#### Activity
When you reach the line with "This screenshot has height=779, width=1024.", transcribe it and each line after it through the last one below, exactly. Pictures stay out.

#### Records to process
+ + + + +
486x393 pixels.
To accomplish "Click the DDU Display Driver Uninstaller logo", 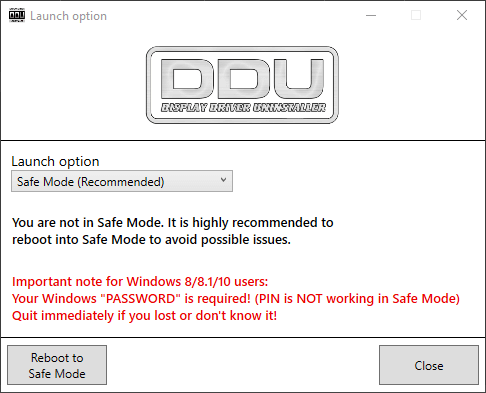I will pos(242,85).
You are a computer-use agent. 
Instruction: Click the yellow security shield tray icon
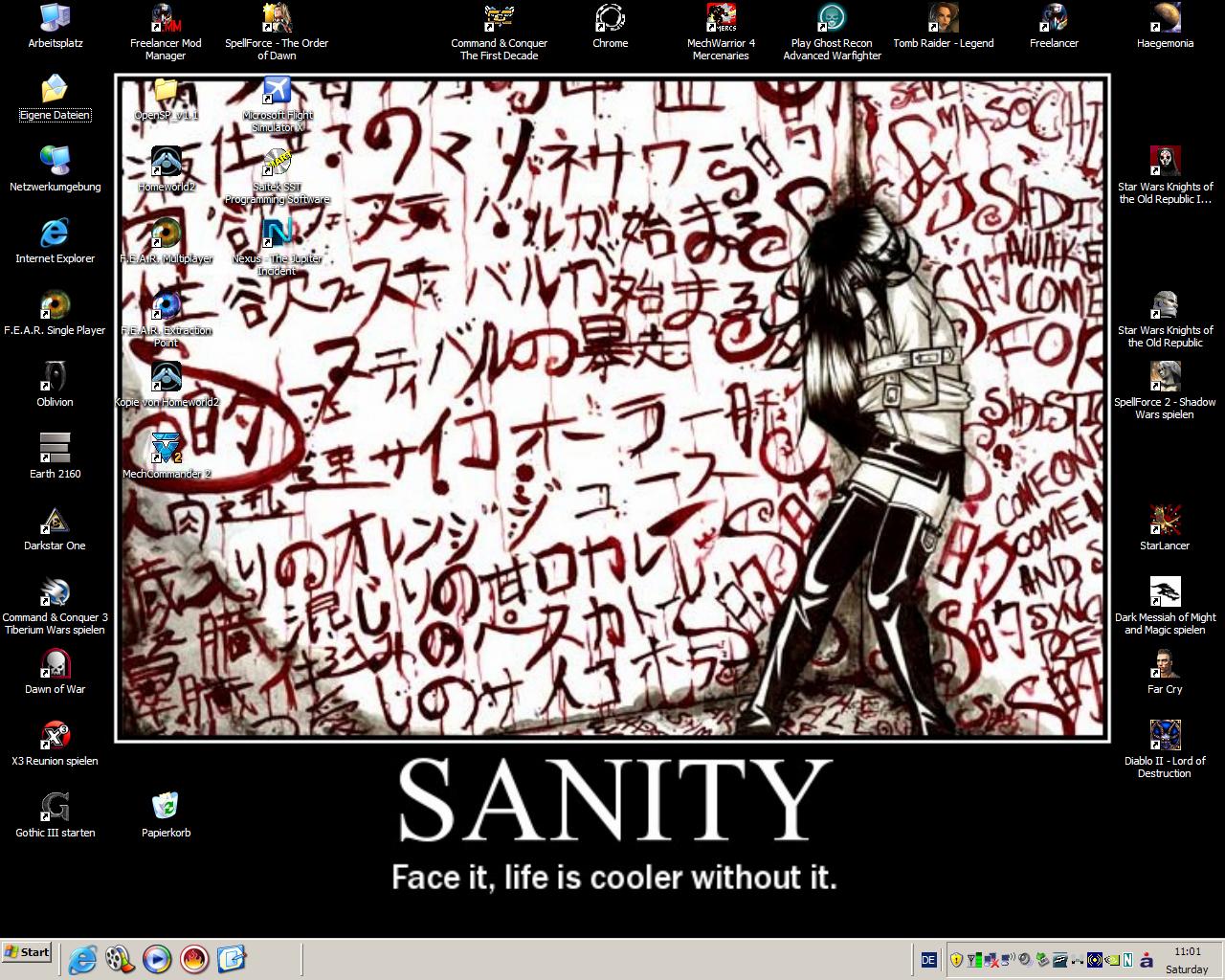coord(956,960)
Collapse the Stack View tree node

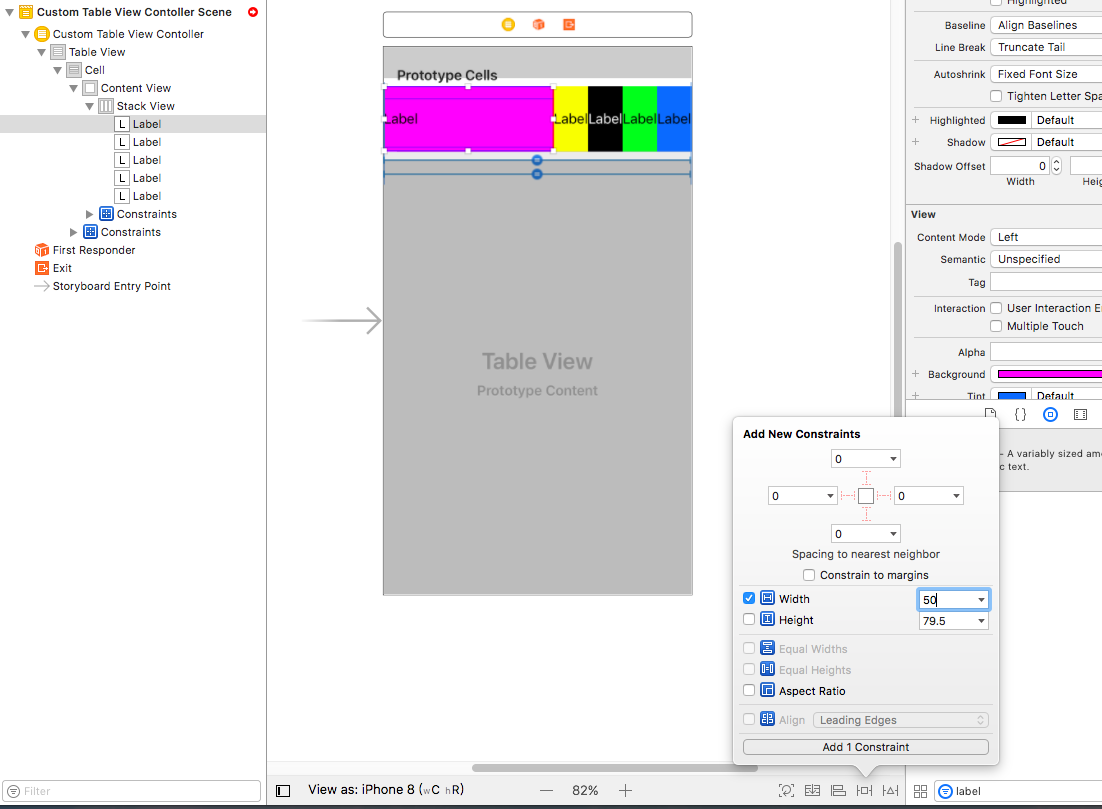click(x=90, y=106)
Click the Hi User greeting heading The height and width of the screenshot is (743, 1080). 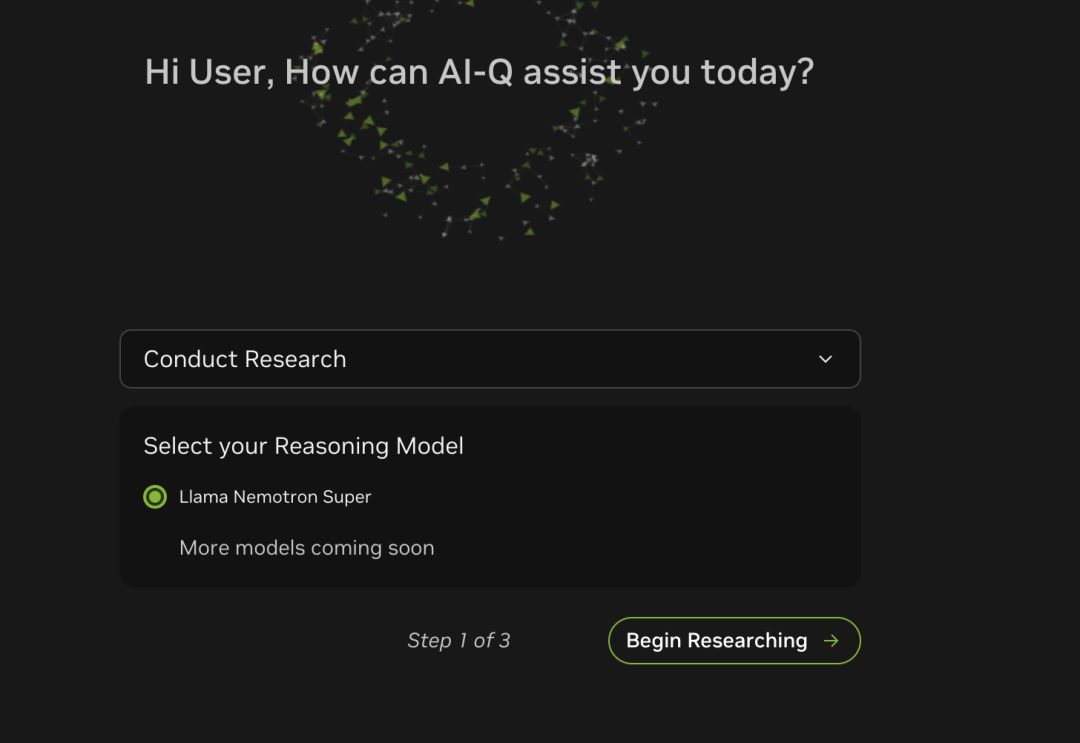click(x=479, y=72)
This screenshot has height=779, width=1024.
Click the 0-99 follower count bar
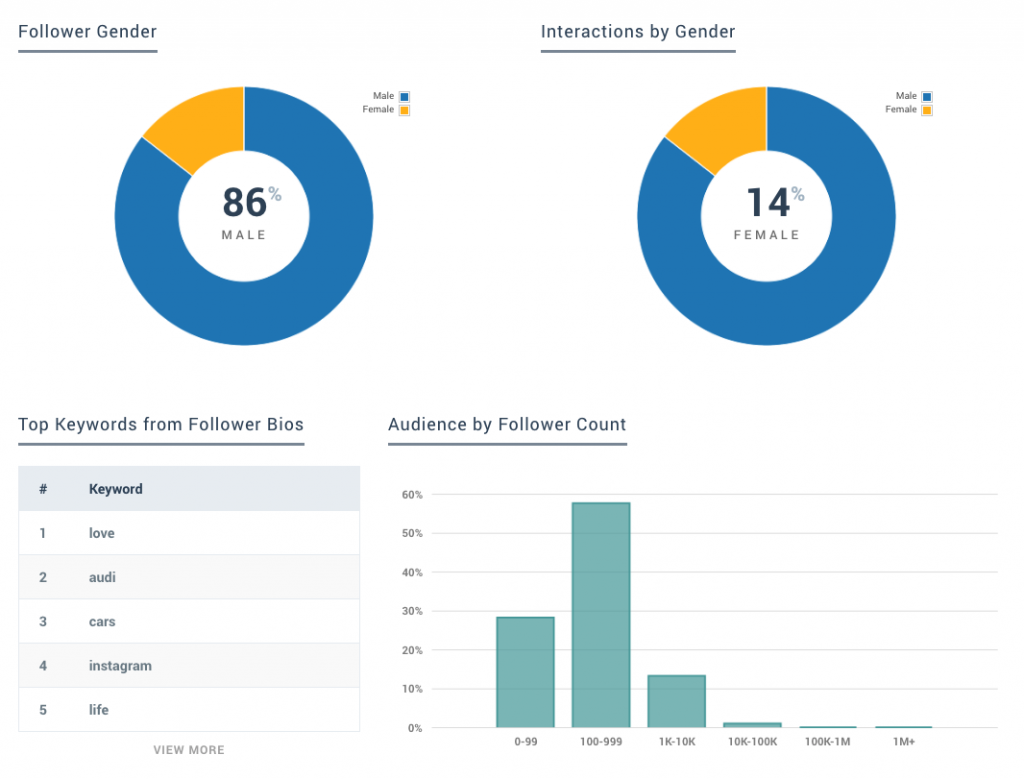pos(525,672)
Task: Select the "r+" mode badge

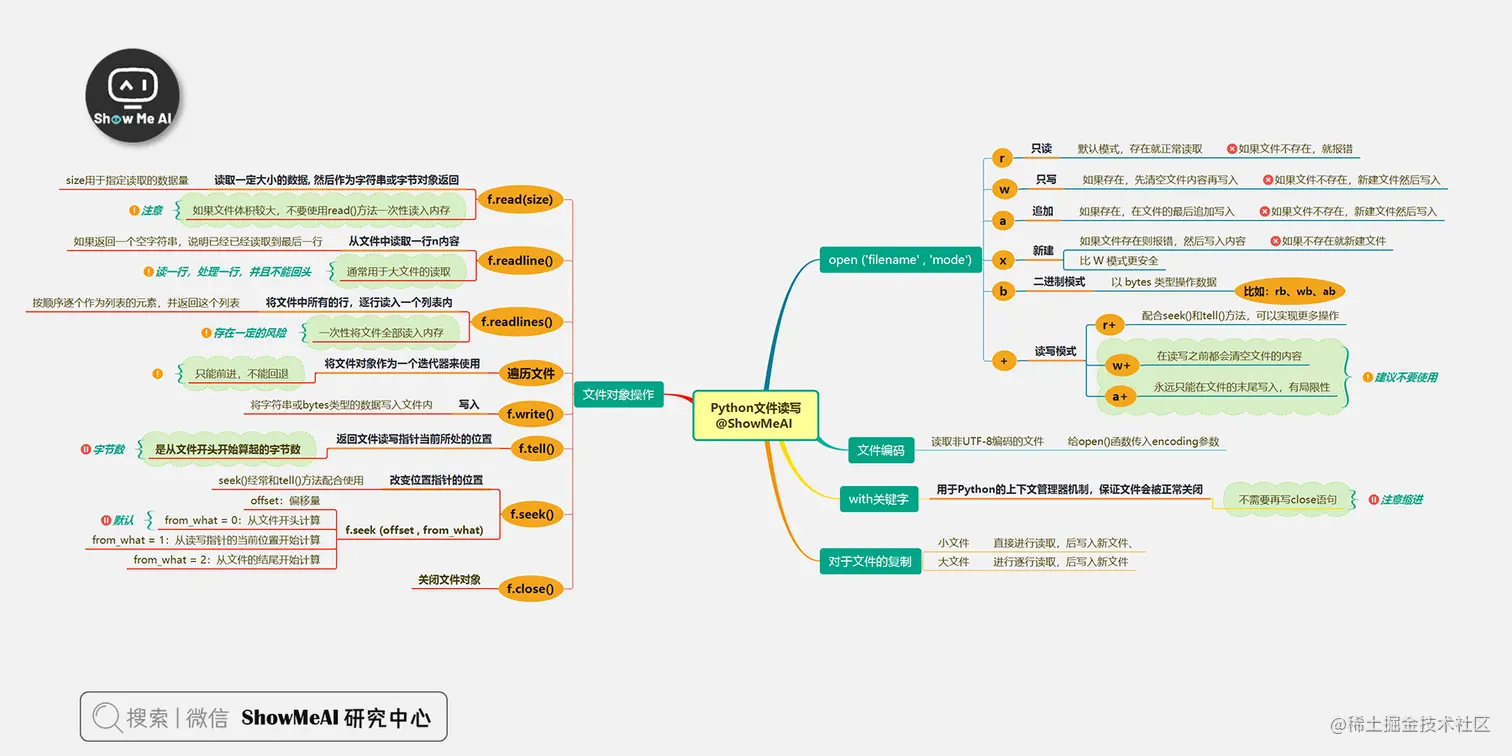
+ + + + +
#### Written response
This screenshot has height=779, width=1024.
Click the 0-99 follower count bar
pos(525,672)
Task: Select the "r+" mode badge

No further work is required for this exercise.